I agree, and hopefully I indicated it properly in my earlier post, that anyone who thought Nutella was a health food should, upon their first taste of it, recognize immediately what it actually is: a desert spread.

You’re really missing something then. It’s delicious on crepes, for example. But for dessert, as I said – not for breakfast. I’ve had it, once in a wihle, since I was a kid.

It’s amazing how wrong you are about fruit juice. and yes I mean 100% pure juice products, such as Tropicana brand not-from-concentrate orange juice. Ounce for ounce Tropicana has more calories than Coke, essentially the same amount of sugar, and contains zero vitamins needed by anyone, ever. The only nutrition they are even allowed to label is Vit c (which basically no one is short of) and a trivial amount of calcium. All other claims fall below the threshold where they can assert it on a nutrition label.

TOJ: 168 cal per 12 oz
Of which: 34g sugar

Coke: 140 cal per 12 oz
Of which: 39g sugar

In short your defense of OJ is indefensible, especially compared to a product obviously made of chocolate!!! Marketing for OJ is a thousand times more deceptive. Hmm, is it a good idea to each chocolate for breakfast every single day??? Gee I just cant figure it out on my own… With OJ even you are fooled to the point where you defend them! I used to feel the same way till I wised up and looked at the label.

Nothing wrong with it for breakfast. It’s used just like jam or syrup.

In my world? My gosh, this is all mine?

N’emind, I get you. What I don’t have is an answer short enough to fit here, and what I can say isn’t specific to the topic of this thread. So if I can hijack my own thread and make it clear that this is not specific to Nutella or that I am even addressing your specific example -

We have become so conditioned by advertising, and we so misunderstand its function and intent that we accept blithering nonsense at every turn. Nearly everyone says something like “Oh, I never listen to ads” (however they mean ‘listen’ in this context), which may be true for any individual ad (“I just saw a Budweiser ad and didn’t run out to drink one, see?”) but dismisses the collective force they apply to us, individually and as a society. So blandly meaningless ads showing happy kids having a bite of something their mommy and grandmommy loved is perhaps benign in itself, but part of a specific and collective conditioning that I think is excessive, destructive and utterly unnecessary.

As I’ve pointed out in other threads, most advertising today consists of a product shot coupled with a logo or brand name shot; if there is anything else, it tends to be inconsequential filler because we are sufficiently conditioned to respond to those two key elements that anything else is unnecessary.

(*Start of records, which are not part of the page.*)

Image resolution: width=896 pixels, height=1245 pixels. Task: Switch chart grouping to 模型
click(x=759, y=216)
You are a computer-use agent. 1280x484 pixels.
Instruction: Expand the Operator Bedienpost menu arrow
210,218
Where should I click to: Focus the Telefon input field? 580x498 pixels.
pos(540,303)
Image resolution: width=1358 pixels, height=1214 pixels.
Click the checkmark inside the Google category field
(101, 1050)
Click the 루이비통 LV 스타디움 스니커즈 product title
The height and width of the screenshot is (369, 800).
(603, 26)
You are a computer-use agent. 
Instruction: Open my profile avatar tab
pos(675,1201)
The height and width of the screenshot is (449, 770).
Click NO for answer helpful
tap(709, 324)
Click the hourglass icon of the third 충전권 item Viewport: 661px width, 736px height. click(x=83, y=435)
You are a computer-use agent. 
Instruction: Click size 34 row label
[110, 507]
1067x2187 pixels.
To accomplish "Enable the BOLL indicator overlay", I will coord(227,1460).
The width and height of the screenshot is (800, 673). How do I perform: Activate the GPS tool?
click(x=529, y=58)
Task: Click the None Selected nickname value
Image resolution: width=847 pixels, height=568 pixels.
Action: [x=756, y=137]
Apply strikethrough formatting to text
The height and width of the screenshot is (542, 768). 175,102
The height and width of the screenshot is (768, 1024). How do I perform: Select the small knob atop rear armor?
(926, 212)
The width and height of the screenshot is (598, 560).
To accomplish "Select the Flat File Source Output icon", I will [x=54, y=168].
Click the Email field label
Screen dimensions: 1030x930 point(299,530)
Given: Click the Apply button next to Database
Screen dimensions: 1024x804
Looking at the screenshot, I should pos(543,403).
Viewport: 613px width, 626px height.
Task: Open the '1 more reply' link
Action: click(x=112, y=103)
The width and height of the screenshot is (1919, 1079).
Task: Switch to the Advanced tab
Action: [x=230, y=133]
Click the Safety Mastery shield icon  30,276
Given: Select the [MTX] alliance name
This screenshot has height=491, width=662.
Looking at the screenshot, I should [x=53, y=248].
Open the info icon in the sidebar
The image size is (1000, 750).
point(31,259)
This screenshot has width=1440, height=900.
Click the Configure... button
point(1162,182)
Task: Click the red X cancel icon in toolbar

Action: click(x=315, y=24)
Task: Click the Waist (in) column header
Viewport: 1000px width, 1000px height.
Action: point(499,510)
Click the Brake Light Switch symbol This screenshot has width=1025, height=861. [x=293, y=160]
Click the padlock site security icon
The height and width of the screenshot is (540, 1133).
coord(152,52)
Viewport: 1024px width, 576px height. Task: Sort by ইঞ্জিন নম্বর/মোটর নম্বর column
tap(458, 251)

Yeah, I’m not really getting where the pancakes slathered in butter and syrup is perfectly acceptable but toast with chocolate hazelnut spread is not.

I haven’t defended OJ. I said I disagreed with pulykamell’s repeated use of it in the discussion as an equivalent product.

I am not here to champion one food over another, or one sludgefest under another, or anything of the kind. Half a dozen different contributors have turned this into a health-food war, but I wasn’t one of them.

Your op asked if Nutella is the most deceptive product. Hells no. The most deceptive product in my opinion is orange juice. A product you championed as being a genuinely healthy thing to consume daily for breakfast.

You asked if Nutella was the “most deveptive” in the subject line of your OP. Some posters are telling you they think OJ is worse.